I have been busy applying for a fellowship, and also writing writing writing more music. Here is a new one in the set of dances I’ve been working on — as with the others I’ve recorded, a rough performance (there’s a section in the middle that is horrendously hobbled together), but enough to give you the idea. (The score.)
This is probably the weirdest, most abstract thing I’ve ever written. I love it. But be warned: those of you who found the Dance for Remembering and Forgetting a bit puzzling will be completely freaked out by this one. That is OK. It is your prerogative to be freaked out.
And yes, this is the same set of dances that includes the Cradle Waltz. I promise it will all make sense in the end.
Fascinating fun fact: I thought as I was writing this that it would turn out about three or four minutes long. As I got to the end, I though, “Well, it’s run up to five.” It wasn’t until I made this recording that I realized how long it actually is, and it took me completely by surprise. It doesn’t feel over seven minutes long to me — just as the third ballade doesn’t feel under ten. Strange how music alters our sense of the passage of time.
Oh, you say you wanted a piano improv with actual notes? Well then, check out Chris Morris’s very clever tip of the hat to the In the Handsimprovs. Yes, it’s this site’s very first piece of fan art ever — and nicely done at that! So awesome. Thanks, Chris!
He has a bunch of other music on his site, more jazz-leaning and thus a nice counterpoint to the stuff here, all ready for your downloading and listening delectation. Don’t keep the man waiting. Go visit!
I wrote recently about the the danger that virtuosity can make us neglect the virtues of simplicity, and even neglect the music itself. That is true not only of a simple masterpiece like the prelude I was talking about, but also of technically difficult pieces — such as the Chopin ballades.
In everything Chopin writes, no matter how complex and virtuosic, that powerful simplicity is there at the core. Although he wrote some very difficult and impressive stuff, the ultimate effect of his music, I feel, should never really be to impress. But that’s exactly what the pianists we usually hear are striving to do: impress the contest judges, the critics, the public. The world we classical performers live in gives us very little room not to play big show pieces, or make everything we play into one.
Chopin’s third ballade suffers particularly from this problem. The ballades are all difficult, but it’s the easiest of them (sort of like the shortest Himalaya). It seems as though all the star performers I’ve heard end up trying to make it as hard as the others by plowing through it with virtuosic flare, and thus trivializing it.

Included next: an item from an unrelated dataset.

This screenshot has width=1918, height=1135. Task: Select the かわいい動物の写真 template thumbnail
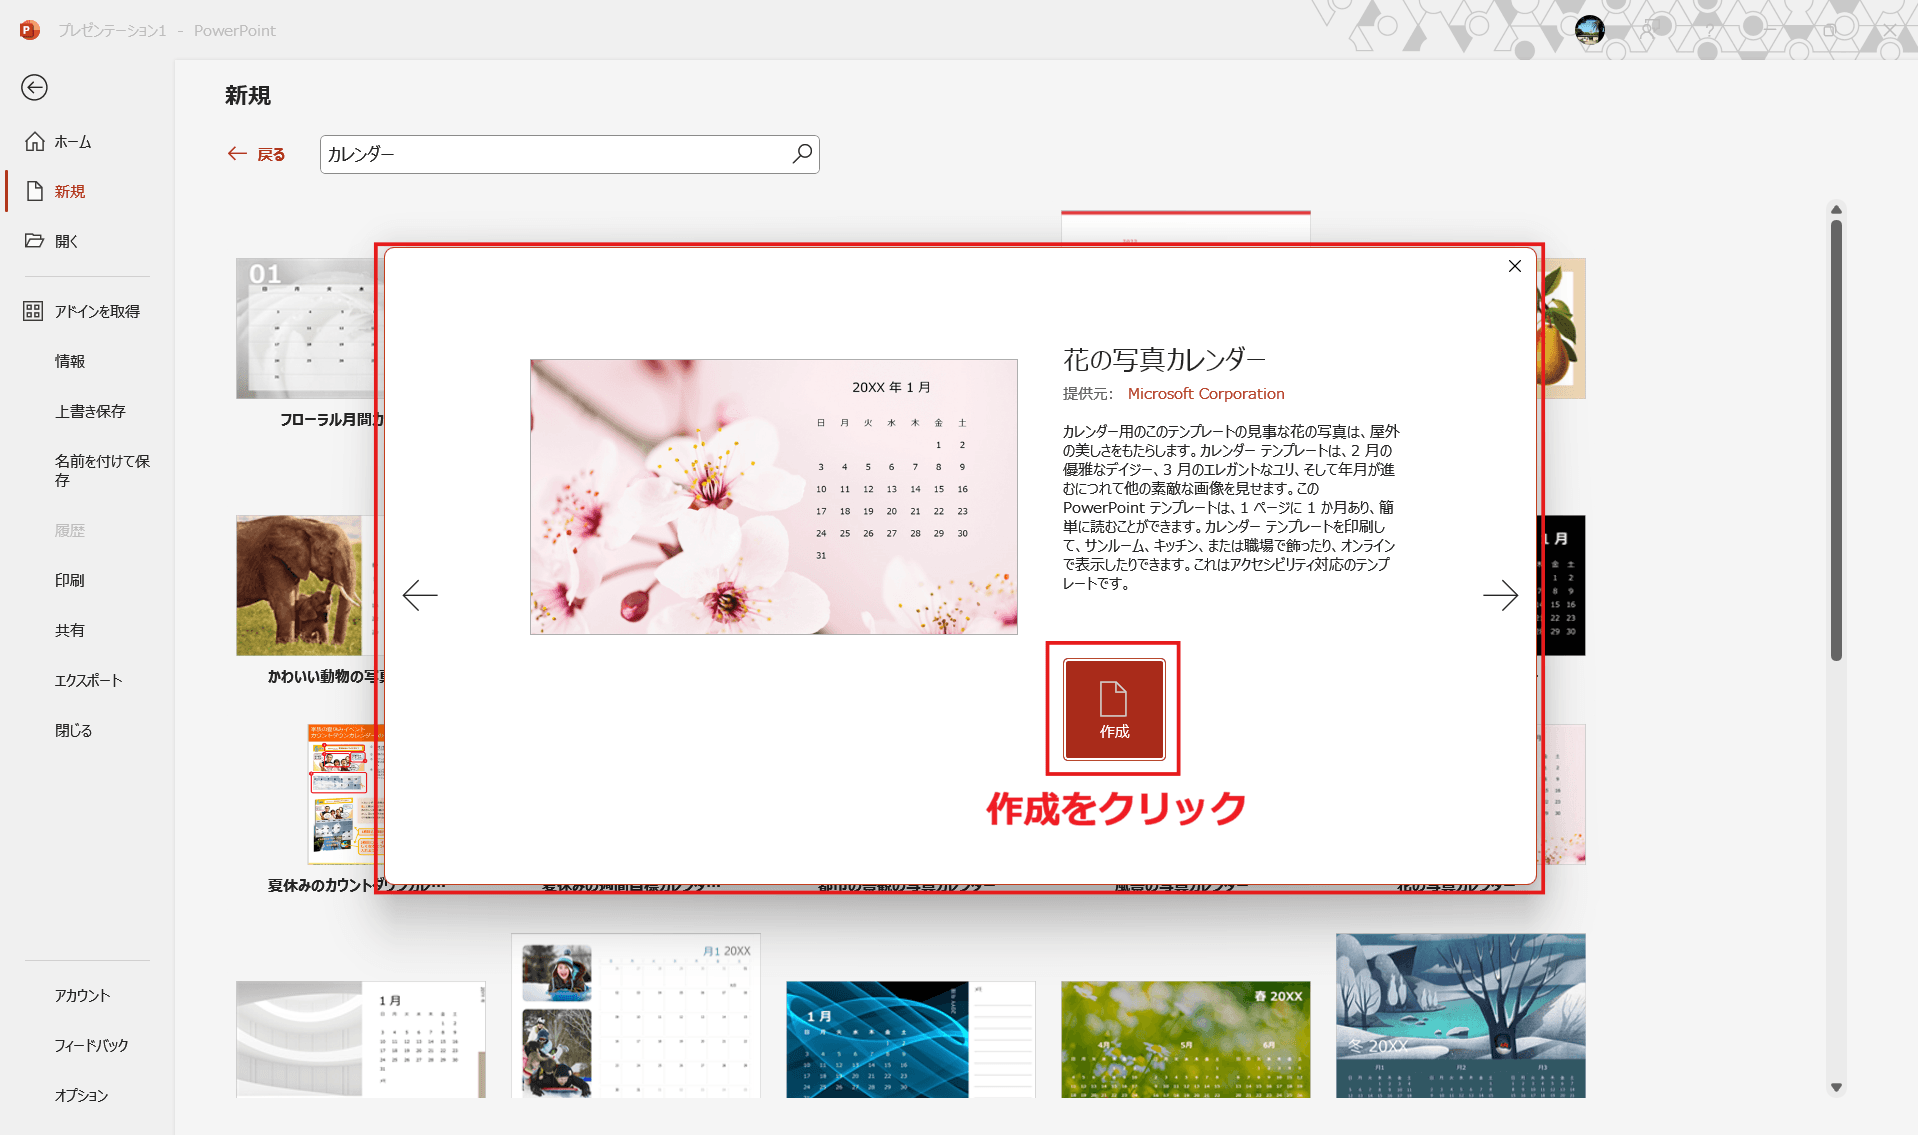(300, 585)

What wonderful music it is that gets plowed under when that happens! I could spend the whole next month talking about this piece, about how Chopin plays with the sense of return, about his use of dissonance as an architectural device, about all those wonderful melodies … but for now, I’ll just leave you with this one thought to perhaps open a mental door: The melody that opens the piece is the stepping-off point for all that follows in the next two and a half minutes, but then it disappears, and the music goes somewhere else entirely. Listen for it. The experience of wanting that melody to return, and it not returning and not returning and then — that’s the force that shapes the piece.
So this is my current take on the other, non-virtuosic side of Chopin’s third ballade. I actually recorded this several weeks ago, but found that listening back to the recording and hearing all the little nuances I could play slightly differently, all the little things I want to fix, all the different options in all the takes I’d already done, sent me into a tailspin of endless revision from which there would have been no return save in the back of a van wearing a straight jacket. (I mean me wearing the straight jacket, not the van.) So I give myself a little breather until I could make it through the process of editing, mastering, and posting the piece with my sanity (such as it is) intact.
Gosh, I sure play this piece differently than when I was 21 — more differently than I’d remembered. Better? Heck if I know; it’s too late at night to decide stuff like that. Don’s version is also quite different. And in a few years, I’ll probably play it yet another new way. It’s a cheerful thought: I take great comfort in knowing that it’s not possible for me to ever exhaust the interpretive possibilities of Chopin.